In our last post, we talked about mediation and planning for college expenses. Today we will look in more detail at the categories that you and your child’s other parent should address in any financial planning meetings about college contributions. These include:
Your Child’s Educational Goals
Does your child have an ultimate career goal in mind? Is the goal realistic given the child’s abilities? What kind of program is your child likely to pursue? A technical or vocational certificate program, an associate’s degree, a full B.A. or B.S. degree? What about graduate school?
All Estimated Costs of the Education
What are the total costs of the programs your child might consider? Are they planning to live at home, or do you need to include a budget for housing? How much might costs increase over time? Is it realistic to consider private colleges or will you cap your costs at, for example, the costs of the main campus of your state university? Keep in mind that if you are not a high income family, financial aid offered by some private schools could end up making their costs closer to the costs of a public school than you think.
Most schools have ample information about financial aid available on their websites. Many include calculators that will help you estimate eligibility for grants, loans, and work study opportunities. If you have unique circumstances, or questions beyond the general information you can find online, contact a financial aid officer at the school for more details.
What do college costs include? Most parents agree that costs include tuition and fees, books, and reasonable room and board expenses. But what about a computer for assignments, transportation funds, and spending money for things like entertainment, vacations, and gifts? What about moving expenses?
Don’t forget precollege costs either. You will need to decide whether or not any agreement to share expenses also applies to things like application fees, test fees, costs of enrichment courses, test prep courses or college credits completed in high school.
Current Savings and Future Savings Plans
If one or both of you has already made contributions to a 529 or similar type of account, you can decide whether or not you want to commit to continuing contributions. You can also agree to set up new accounts and make specified annual contributions. Accounts that are specifically designed for educational savings can offer beneficial tax breaks. Check with your accountant or financial advisor for advice on the best way to save. You may also want to get financial advice about maximizing any educational tax credits or deductions.
Your Child’s Responsibility
Parents can also discuss whether or not the child should be expected to take out loans or hold a part-time job during school, but be aware that courts will not hold children to agreements reached by their parents. Avoid terms that make such thing mandatory. You can, however, make your promises to each other contingent on the occurrence of certain events, including the child complying with certain prerequisites.

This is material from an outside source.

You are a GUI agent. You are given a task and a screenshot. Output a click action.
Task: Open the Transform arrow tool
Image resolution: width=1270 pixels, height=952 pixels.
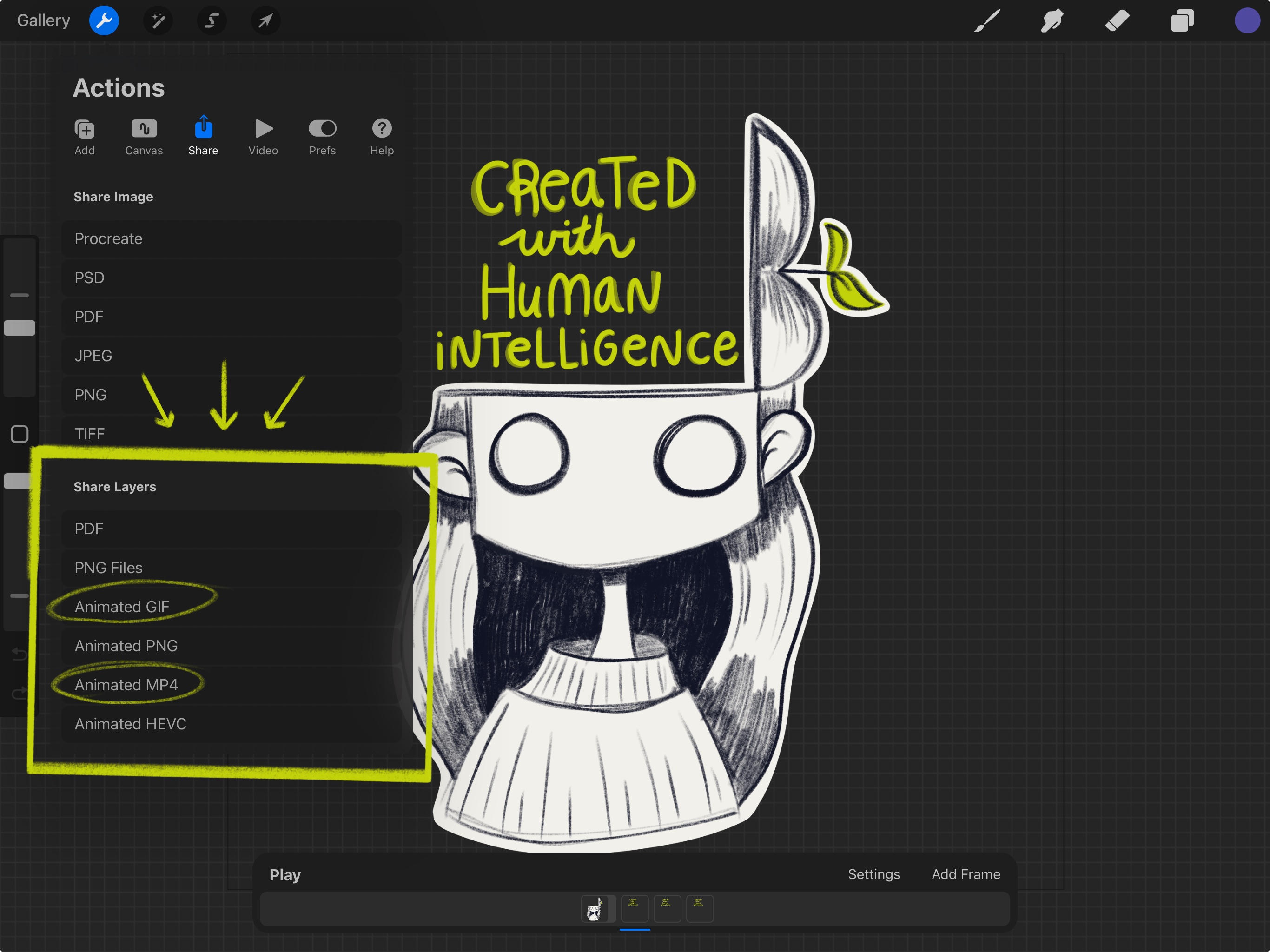pyautogui.click(x=265, y=20)
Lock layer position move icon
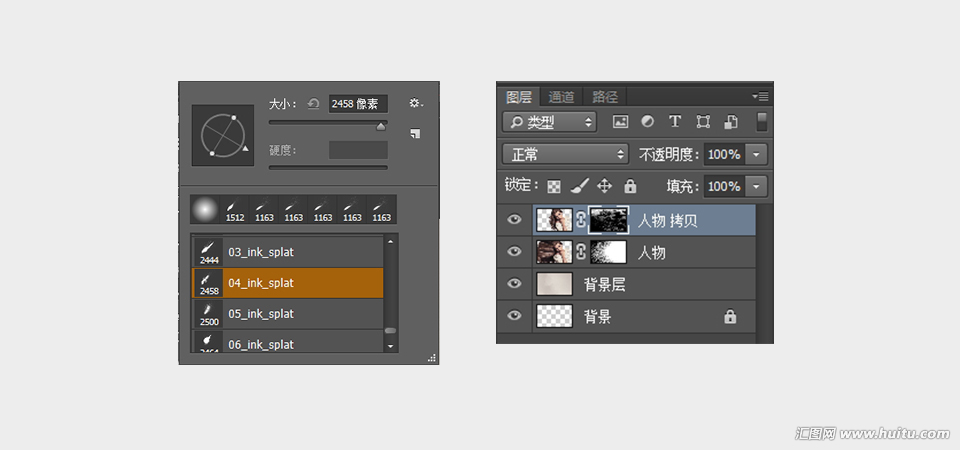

If you agree that your child should take out loans, then also consider whether these should be limited to subsidized or unsubsidized federal loans, or whether private loans are also to be considered. Be aware that maximizing loans, and especially exceeding the limits of any federal loans a child qualifies for, can easily result in unmanageable future debt.
If you believe that your child should confer with both of you before submitting applications or before accepting an offer of admission from any school, now is the time to make that clear as well.
Each Parent’s Contribution
Parents often agree to split expenses 50/50, or to make contributions proportionate to each parent’s income. If one parent earns significantly less than the other, the latter may be more fair. Be specific in your agreement. If you plan to make contributions proportionate to income, does this mean gross income or net income? Does it mean the current year’s income, or an average of income over the past few years?
Mechanics of Payment
Specify how you plan to make payments. Will the custodial parent pay the bills in advance and seek reimbursement, or will each parent send money directly to the school or to the child? Does it make sense for one parent to maintain a joint bank account with the student? Will the student have a debit card? What about an emergency credit card?
Parents may have minor or major disagreements about how much financial responsibility they should take on for a child’s higher education. The sooner you can come together with a plan, the better. It’s best to consider decisions about such expenses as part of an overall divorce settlement. That way you can coordinate discussions about educational expenses with those about issues like parenting time and spousal support payments. Your agreement about expenses can then be part of a comprehensive marital settlement agreement.
Courts tend to uphold agreements between parents about college education contributions, but only if the agreements are specific and clear. The wording of an agreement can be critical to its enforcement. To avoid having to rehash the whole issue again later, have an attorney review the terms before you finalize it.